2007-04-03 16:33:16 · 7 answers · asked by Anonymous in Science & Mathematics Earth Sciences & Geology

7 answers

Yes. Even my second graders know that. Do you know why they moved apart?

2007-04-03 16:53:47 · answer #1 · answered by greenfrogs 7 · 1 0

Pangaea was the super continent that existed when all the above water peices of the crust were together. Plate Tectonics is the thoery that describes how they moved away form eachother due to continental drift, earthquakes, and the like...

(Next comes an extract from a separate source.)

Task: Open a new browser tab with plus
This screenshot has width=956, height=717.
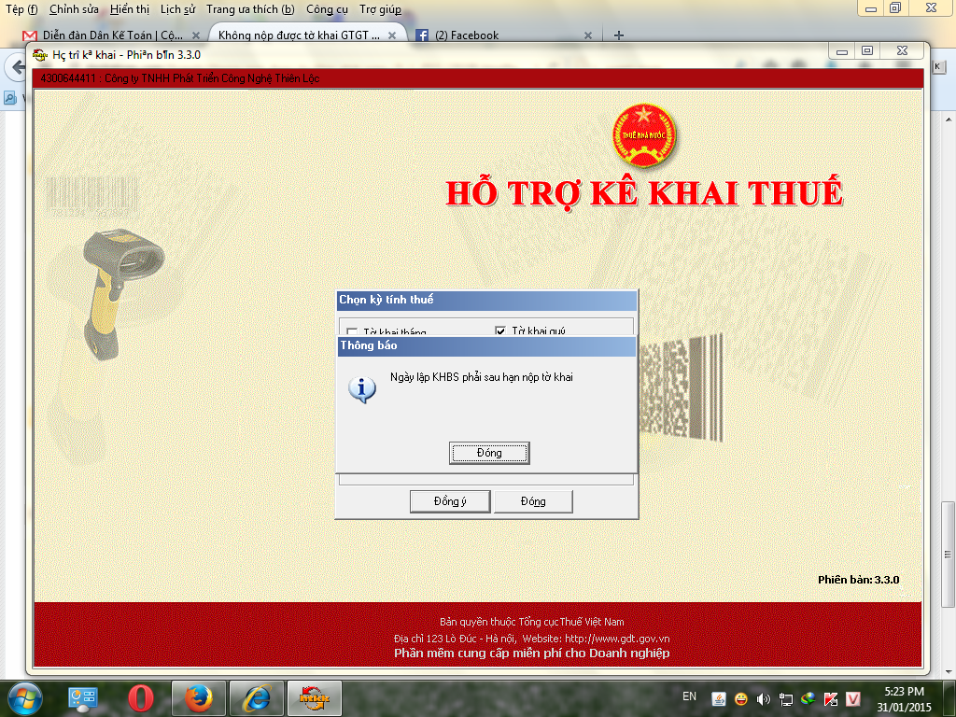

2007-04-04 14:54:47 · answer #2 · answered by glazeddonut27 3 · 1 0

Pangaea was once a big continent. We all knew that already, after millions of years passed, there were some changes of the earth has made like the movement of the continents or more likely an earthquake explosion of the volcanoes and many more.

2007-04-04 01:17:16 · answer #3 · answered by Anonymous · 0 0

Actually I think the earth's crust started off as lots of cooling pieces of crust back in the Archean Era when the earth was still really hot (thousands of degrees Fahrenheit type of hot). As the earth cooled, crust developed. Once the crust was completely cooled the pieces all melded together to form "Pangaea". Pangaea then broke up into two pieces called Laurasia and Godwanaland. Those two pieces then broke up into mostly all the continents we know of now. They were different at first though - what we know of the earth now is a result of the early continents crashing together (mountains) and splitting apart (ocean trenches).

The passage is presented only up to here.